- Trecho da página:
···

A experiência aconteceu em 1973, nas cidades de Recife e Salvador
com o programa União Nordestina de Assistência a Pequenas
Organizações (UNO), uma organização
não governamental formada por entidades empresariais e bancos
em conjunto com uma ONG internacional. Depois de financiar milhares
de microempreendimentos na Bahia e em Pernambuco, a UNO suspendeu
as atividades depois de 18 meses de atuação.
Depois
dessa experiência, surgiu, em 1987 em Porto Alegre o Centro
de Apoio aos Pequenos Empreendimentos Ana Terra (Ceape), uma Ong
que conta com o apoio do Banco Interamericano de Desenvolvimento
(BID) e da Inter-American Foudation (IAF). Hoje, a Rede
Ceap é composta por 12 centros em vários estados
brasileiros. A criação do Banco
da Mulher, em 1989, na Bahia, também foi um marco para
a liberação de microcrédito, com o apoio do
Fundo das Nações Unidas para a Infância (Unicef)
e do BID. O Banco é filiado ao Women's World Banking
que atua em diversos países. No Brasil, há representantes
em sete estados.

···

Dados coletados
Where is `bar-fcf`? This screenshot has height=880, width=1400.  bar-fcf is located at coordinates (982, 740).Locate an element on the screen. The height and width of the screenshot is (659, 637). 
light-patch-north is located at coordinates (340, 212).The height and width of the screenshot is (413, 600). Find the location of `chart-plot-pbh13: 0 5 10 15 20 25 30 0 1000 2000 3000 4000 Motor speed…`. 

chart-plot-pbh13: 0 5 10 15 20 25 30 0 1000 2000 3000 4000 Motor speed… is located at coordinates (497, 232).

···

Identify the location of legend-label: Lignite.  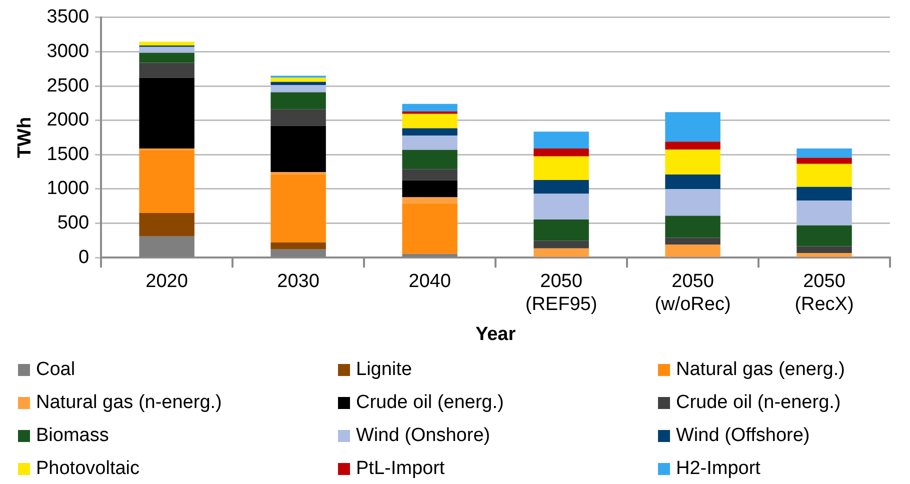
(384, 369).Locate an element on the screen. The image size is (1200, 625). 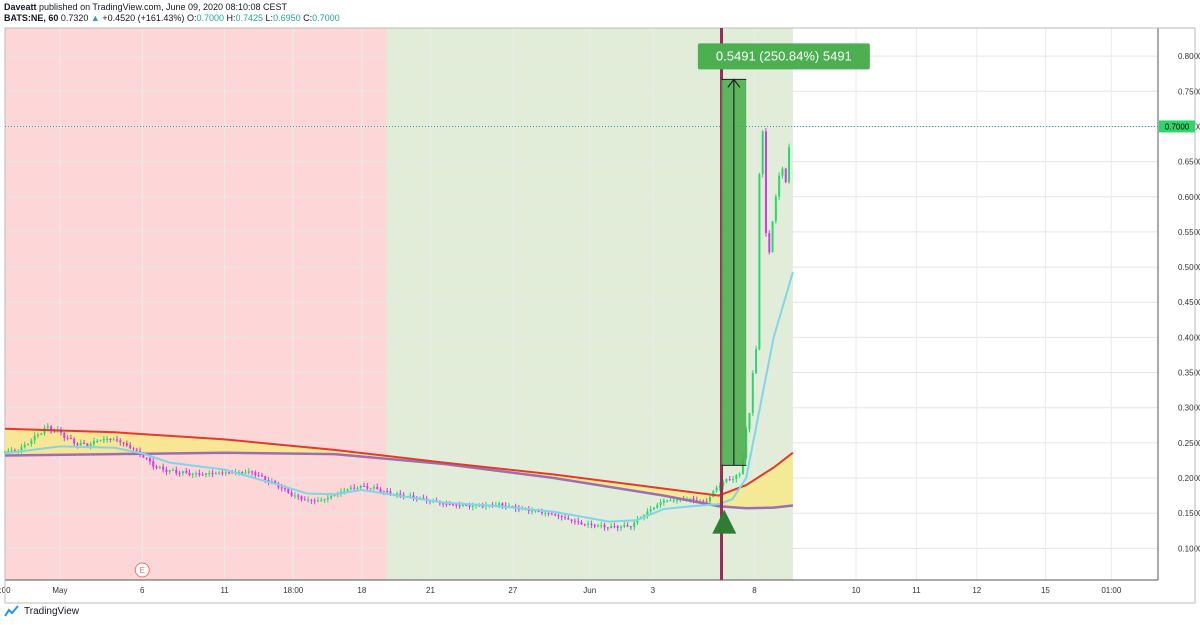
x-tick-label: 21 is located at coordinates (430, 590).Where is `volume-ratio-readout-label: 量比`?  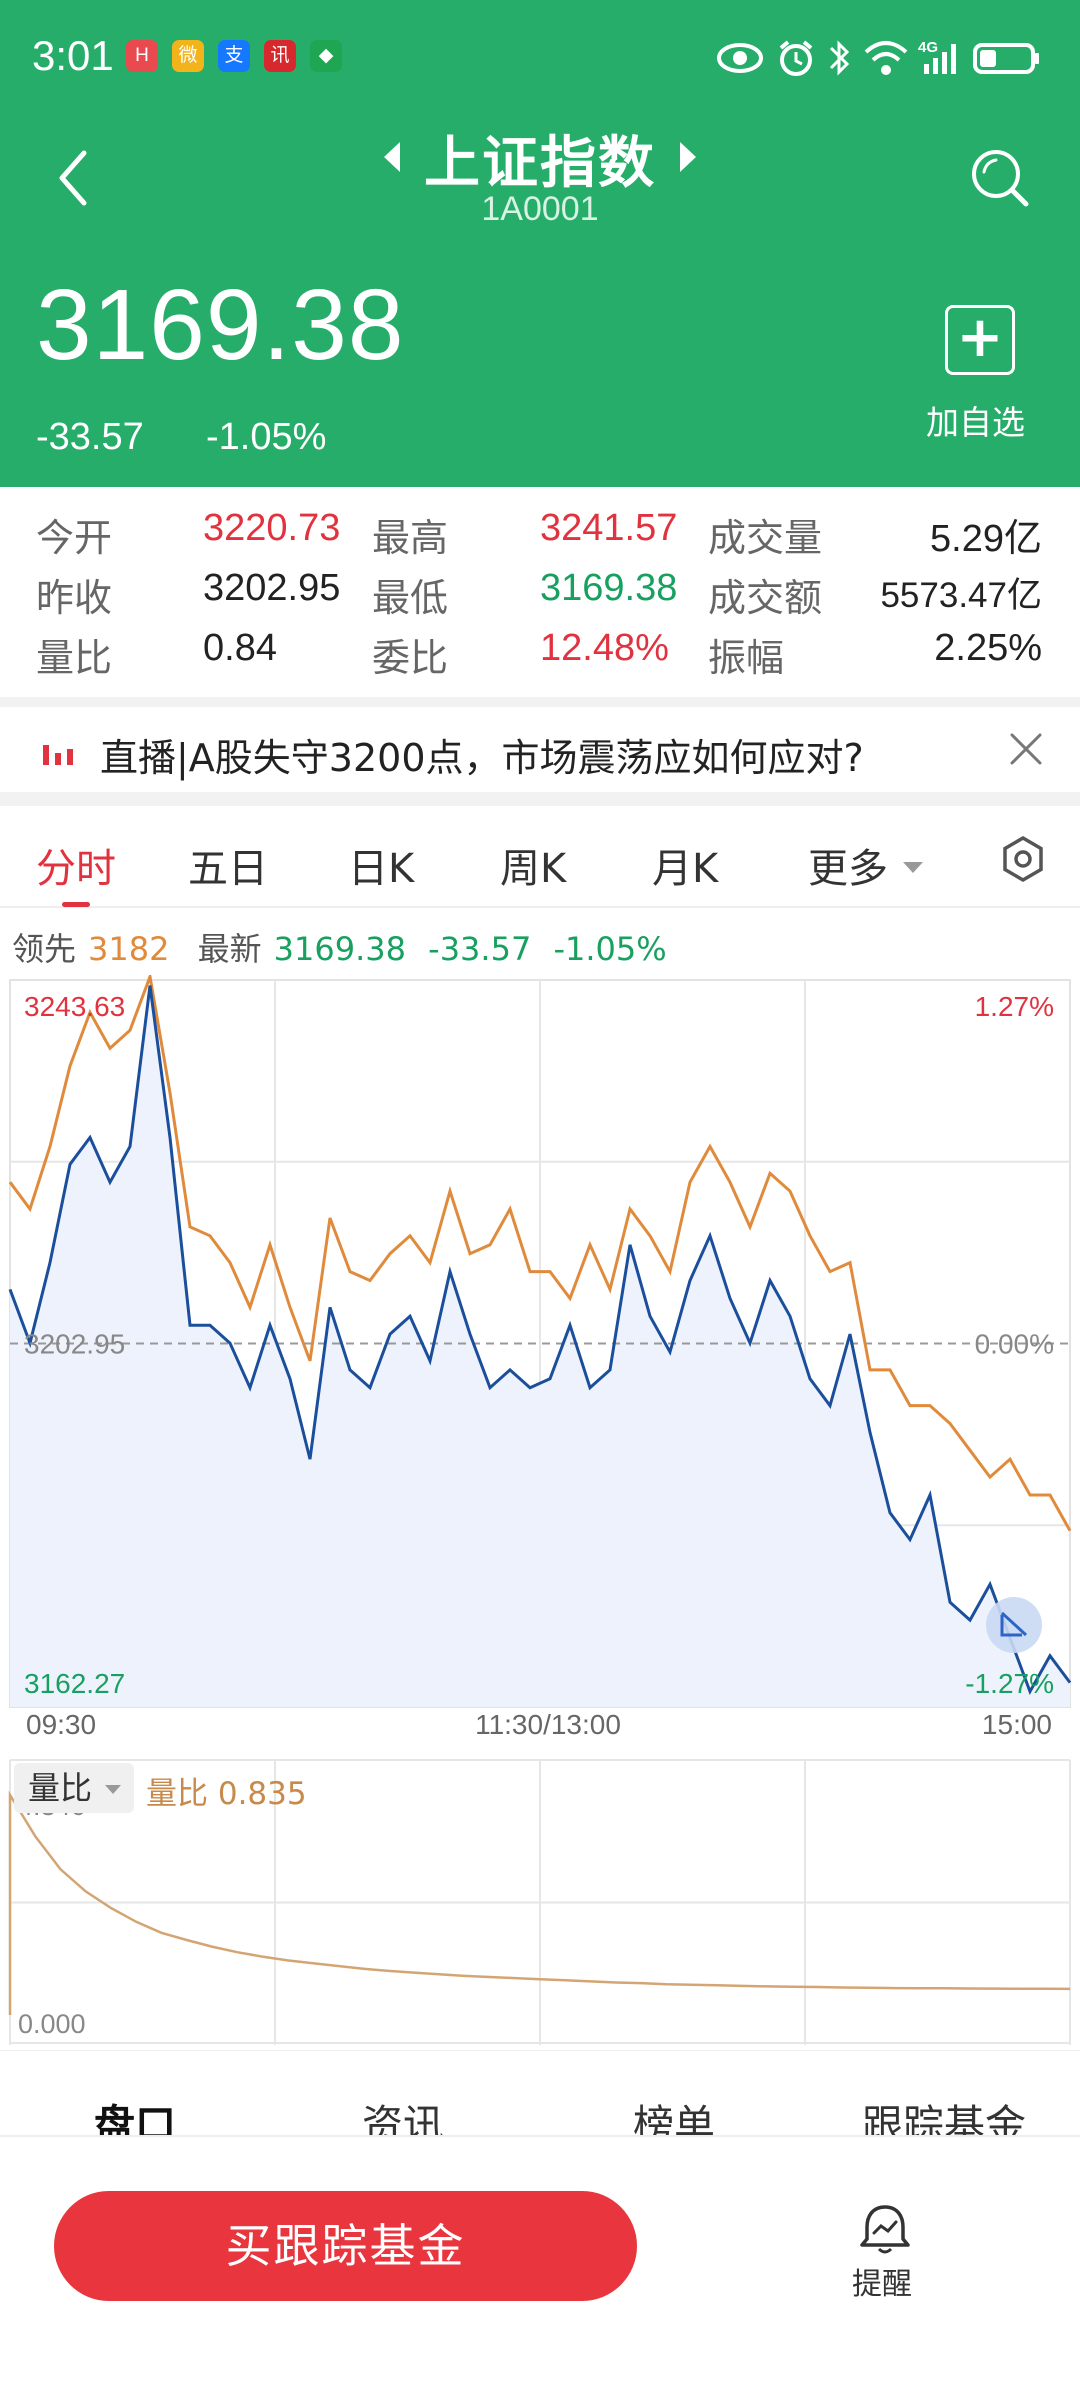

···

- Enunciado do exercício: Diga se cada afirmação abaixo está de acordo com o texto sobre o microcrédito no Brasil, respondendo sim ou não e citando literalmente as palavras do texto que decidem a questão. 1. A UNO suspendeu suas atividades após 18 meses de atuação. 2. O Ceape surgiu em 1987 na Bahia. 3. O Banco da Mulher foi criado em 1991. O material não tem relação alguma com o texto.

- Resolução do exercício:
1. Sim: "a UNO suspendeu as atividades depois de 18 meses de atuação".
2. Não: "surgiu, em 1987 em Porto Alegre o Centro de Apoio aos Pequenos Empreendimentos Ana Terra (Ceape)".
3. Não: "A criação do Banco da Mulher, em 1989, na Bahia".